Managing Dry Eye During Recovery

Artificial tears are the first line of defense and the only thing most patients need. Preservative-free drops are generally recommended since you’ll be using them frequently, sometimes every hour or two in the early weeks. As symptoms improve, you can taper down to using them only when your eyes feel dry or your vision gets temporarily blurry.

Your surgeon will also prescribe medicated eye drops (typically anti-inflammatory) for the first week or two after surgery. These address inflammation that contributes to dryness. Once you finish those, artificial tears take over as your main tool.

For patients whose dryness doesn’t respond well to drops alone, there are additional options. Tiny silicone plugs can be placed in the tear drainage channels at the inner corners of your eyelids, keeping your natural tears on the eye surface longer. Prescription anti-inflammatory drops designed specifically for dry eye disease can help if the problem becomes chronic. Omega-3 fatty acid supplements, warm compresses, and lid hygiene routines can also support tear film quality during healing.

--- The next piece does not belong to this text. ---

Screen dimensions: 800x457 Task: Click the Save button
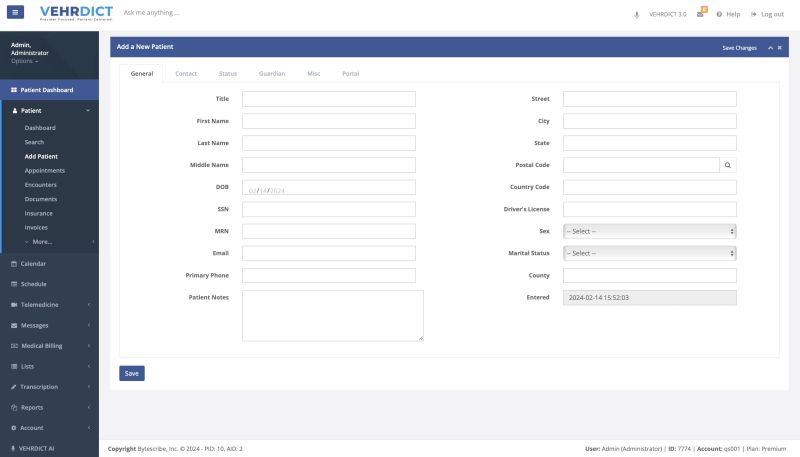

When Dry Eye Persists Beyond a Year

A small subset of LASIK patients experience dry eye that doesn’t fully resolve. Research from the American Academy of Family Physicians reported a 20 to 40 percent rate of dry eyes at six months after surgery, and frankly acknowledged that “there is no evidence in the literature indicating how long this effect persists past that time.” The honest answer is that the exact percentage of people with truly permanent dryness after LASIK isn’t well defined.

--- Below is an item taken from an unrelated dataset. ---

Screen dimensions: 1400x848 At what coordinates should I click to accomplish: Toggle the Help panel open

What researchers do know is that the mechanism can shift over time. Early post-LASIK dryness is driven by nerve disruption and heals as nerves regenerate. But in some cases, the nerve damage triggers a cycle of inflammation on the eye surface that becomes self-sustaining. At that point, the dryness is less about LASIK recovery and more about chronic dry eye disease that needs ongoing management, similar to how dry eye is treated in people who never had surgery.

If your symptoms are still significant at six months, it’s worth having a detailed dry eye evaluation rather than just continuing to use artificial tears and hoping things improve. Identifying whether the issue is inadequate tear production, rapid tear evaporation, or surface inflammation helps target treatment more effectively. Most people who still have bothersome dryness at this stage can get meaningful relief with the right combination of therapies, even if their eyes don’t feel exactly the way they did before surgery.